Adeliza Perry (January 27, 1822 – March 13, 1901) was a teacher and writer from Massachusetts, who served as a nurse in the American Civil War.

== Early life ==
Adeliza T. Perry was from Hardwick, Massachusetts, the daughter of Ebenezer Perry and Mercy Atwood Perry. Her father was a carpenter and a schoolteacher, who also served in town government. She taught in public schools in Worcester, Massachusetts. She and two other teachers attended a national women's rights convention when it met in Worcester in 1850. In 1851, she published a book for young readers, The Cinderella Frock. She was still teaching school during the early part of the American Civil War.

== Wartime service ==
Perry served in the Union Army's Corps of Nurses under Dorothea Dix from April 15, 1863, to July 3, 1865, stationed at Fort Schuyler in New York, and at Balfour Hospital in Virginia. In addition to her direct nursing work, she wrote letters home to families, telling of a soldier's death. She wrote her reminiscences of her war work for Mary A. Gardner Holland's Our Army Nurses (Boston, 1897), including an incident when she distributed to the patients "some delicious home-made wine, which had been sent me from Massachusetts".

She contracted malaria during her work at the hospital, and its lasting effects meant that she could not work after the war. Her congressman, William W. Rice, recommended that she receive a federal pension for her service.

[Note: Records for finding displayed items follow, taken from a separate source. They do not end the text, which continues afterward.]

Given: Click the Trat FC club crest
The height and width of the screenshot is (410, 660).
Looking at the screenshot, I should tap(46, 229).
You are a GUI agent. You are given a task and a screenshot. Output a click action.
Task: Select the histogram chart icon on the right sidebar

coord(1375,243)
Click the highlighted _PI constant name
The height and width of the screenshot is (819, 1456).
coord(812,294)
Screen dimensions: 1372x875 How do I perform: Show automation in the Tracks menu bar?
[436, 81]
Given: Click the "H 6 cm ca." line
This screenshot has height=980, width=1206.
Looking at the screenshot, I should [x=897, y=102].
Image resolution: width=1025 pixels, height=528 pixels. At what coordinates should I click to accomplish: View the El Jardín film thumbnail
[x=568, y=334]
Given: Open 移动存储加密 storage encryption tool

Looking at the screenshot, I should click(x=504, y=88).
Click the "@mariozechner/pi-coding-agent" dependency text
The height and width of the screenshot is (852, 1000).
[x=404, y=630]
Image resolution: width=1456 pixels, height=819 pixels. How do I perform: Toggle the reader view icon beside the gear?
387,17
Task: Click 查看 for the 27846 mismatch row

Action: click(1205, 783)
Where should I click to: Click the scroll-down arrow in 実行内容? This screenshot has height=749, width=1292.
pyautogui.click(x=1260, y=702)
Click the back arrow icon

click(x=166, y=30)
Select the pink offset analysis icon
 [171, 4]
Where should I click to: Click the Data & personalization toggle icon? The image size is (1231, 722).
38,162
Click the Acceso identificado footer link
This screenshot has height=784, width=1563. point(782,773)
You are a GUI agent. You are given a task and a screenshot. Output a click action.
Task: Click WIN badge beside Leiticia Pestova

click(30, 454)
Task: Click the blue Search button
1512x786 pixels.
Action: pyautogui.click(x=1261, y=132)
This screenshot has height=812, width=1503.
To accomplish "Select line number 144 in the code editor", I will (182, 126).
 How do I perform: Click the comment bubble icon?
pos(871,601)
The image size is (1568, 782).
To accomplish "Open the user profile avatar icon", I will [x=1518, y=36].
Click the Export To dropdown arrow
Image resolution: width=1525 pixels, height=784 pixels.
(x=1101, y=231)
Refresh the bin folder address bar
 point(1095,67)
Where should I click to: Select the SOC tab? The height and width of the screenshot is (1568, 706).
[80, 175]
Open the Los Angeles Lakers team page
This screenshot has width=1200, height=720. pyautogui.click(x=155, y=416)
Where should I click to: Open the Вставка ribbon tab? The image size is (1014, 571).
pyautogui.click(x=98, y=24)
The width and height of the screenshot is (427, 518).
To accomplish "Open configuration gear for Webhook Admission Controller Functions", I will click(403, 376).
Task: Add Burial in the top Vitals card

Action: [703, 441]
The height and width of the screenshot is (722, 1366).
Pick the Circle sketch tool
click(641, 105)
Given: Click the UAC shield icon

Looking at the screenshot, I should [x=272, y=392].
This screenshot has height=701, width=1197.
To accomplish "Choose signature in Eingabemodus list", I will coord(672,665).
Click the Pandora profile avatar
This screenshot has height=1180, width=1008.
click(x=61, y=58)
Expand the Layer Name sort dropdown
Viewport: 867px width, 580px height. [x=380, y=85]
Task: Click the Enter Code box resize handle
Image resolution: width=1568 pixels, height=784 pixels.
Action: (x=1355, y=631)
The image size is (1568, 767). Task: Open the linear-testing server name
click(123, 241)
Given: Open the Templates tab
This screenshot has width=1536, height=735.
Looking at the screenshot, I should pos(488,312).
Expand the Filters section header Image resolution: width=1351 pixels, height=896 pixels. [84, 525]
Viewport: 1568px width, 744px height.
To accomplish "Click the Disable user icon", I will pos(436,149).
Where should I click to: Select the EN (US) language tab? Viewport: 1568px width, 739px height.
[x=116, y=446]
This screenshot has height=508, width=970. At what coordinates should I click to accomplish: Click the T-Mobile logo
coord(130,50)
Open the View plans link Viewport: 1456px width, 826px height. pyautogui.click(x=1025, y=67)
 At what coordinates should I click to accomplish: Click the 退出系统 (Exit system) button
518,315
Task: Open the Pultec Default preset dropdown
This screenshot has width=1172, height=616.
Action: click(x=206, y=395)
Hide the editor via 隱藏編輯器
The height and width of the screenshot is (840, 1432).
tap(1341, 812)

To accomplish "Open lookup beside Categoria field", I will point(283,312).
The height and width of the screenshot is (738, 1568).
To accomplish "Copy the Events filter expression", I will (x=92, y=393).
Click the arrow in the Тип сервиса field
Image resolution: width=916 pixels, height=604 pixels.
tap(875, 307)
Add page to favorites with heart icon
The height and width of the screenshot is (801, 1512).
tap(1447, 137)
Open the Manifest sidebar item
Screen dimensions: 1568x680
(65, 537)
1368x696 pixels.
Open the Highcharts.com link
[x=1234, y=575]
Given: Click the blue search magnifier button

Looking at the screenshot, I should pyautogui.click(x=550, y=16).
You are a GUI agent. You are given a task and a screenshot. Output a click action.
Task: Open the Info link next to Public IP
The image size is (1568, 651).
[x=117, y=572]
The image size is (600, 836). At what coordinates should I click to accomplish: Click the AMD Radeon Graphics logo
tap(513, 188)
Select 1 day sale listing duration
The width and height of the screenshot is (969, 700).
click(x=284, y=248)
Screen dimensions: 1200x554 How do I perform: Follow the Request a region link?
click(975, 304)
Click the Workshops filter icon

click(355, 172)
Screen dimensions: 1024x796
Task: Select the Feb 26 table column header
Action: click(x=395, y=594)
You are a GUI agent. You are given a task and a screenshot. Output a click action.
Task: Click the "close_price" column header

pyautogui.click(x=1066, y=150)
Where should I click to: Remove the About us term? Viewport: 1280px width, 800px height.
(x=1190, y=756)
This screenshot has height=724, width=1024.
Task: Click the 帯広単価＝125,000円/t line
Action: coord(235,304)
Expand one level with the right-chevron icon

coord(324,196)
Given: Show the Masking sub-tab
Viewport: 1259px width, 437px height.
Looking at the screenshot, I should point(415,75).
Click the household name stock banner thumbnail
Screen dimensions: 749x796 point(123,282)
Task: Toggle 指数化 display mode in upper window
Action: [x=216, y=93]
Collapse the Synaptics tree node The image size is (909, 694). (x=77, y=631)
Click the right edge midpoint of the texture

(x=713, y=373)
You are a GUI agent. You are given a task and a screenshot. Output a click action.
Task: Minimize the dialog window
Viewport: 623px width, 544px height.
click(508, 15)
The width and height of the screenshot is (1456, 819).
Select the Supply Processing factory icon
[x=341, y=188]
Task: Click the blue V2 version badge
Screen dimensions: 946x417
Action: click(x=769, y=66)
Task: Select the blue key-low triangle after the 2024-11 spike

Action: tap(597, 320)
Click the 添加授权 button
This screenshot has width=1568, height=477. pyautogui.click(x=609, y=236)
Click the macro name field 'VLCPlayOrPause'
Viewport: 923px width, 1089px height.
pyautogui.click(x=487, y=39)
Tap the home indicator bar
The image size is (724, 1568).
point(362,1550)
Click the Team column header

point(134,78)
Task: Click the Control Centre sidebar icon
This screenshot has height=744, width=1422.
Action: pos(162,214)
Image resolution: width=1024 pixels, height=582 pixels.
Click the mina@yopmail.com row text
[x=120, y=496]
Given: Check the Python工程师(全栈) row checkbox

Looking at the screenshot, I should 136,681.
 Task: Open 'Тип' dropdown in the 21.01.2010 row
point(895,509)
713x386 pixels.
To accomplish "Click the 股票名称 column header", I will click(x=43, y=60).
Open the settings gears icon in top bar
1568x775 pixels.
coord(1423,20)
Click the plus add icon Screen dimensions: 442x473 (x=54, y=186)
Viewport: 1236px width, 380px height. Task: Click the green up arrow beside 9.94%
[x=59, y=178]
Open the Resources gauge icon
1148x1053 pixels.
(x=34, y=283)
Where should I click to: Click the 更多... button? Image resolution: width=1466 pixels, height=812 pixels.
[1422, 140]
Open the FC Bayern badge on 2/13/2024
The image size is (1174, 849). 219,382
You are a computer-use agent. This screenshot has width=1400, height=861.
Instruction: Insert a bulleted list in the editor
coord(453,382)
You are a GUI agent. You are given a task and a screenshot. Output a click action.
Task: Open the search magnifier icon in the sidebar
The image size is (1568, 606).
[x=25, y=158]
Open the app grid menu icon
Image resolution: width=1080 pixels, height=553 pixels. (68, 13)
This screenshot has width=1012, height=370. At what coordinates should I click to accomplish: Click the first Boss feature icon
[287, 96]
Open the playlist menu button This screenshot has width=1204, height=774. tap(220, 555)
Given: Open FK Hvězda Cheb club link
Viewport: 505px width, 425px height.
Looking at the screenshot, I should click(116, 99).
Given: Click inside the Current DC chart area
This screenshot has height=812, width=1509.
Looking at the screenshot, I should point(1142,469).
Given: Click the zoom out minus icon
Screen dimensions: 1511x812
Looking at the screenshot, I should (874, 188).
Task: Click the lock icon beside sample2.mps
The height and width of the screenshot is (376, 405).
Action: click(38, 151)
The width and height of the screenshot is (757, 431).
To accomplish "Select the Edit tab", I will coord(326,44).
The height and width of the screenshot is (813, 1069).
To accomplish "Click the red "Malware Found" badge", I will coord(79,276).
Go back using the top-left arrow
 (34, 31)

She was granted a pension of $12 per month by an act of Congress, in 1887.

== After the war ==
Adeliza Perry donated two eighteenth-century items to the American Antiquarian Society in 1866. She returned to educational work; she taught school in Worcester from 1867, and through the 1870s. She published two more books after the war, A Windfall (1880) and The Schoolmaster's Trial (1881).

She died in 1901, aged 79 years, in Worcester. She was one of the four army nurses memorialized in a 1901 ceremony held by the Massachusetts Army Nurses Association in Boston, where Rev. Wilbur N. Mason eulogized, "Who can measure the influence of lives like these? Though of a younger generation, whose knowledge of the great rebellion is only from books, I count it a high and rare privilege to pay my halting tribute to those noble servants, whose lives were pure, ungrudging service of loyalty to their country and flag, and most of all to their great captain, Christ."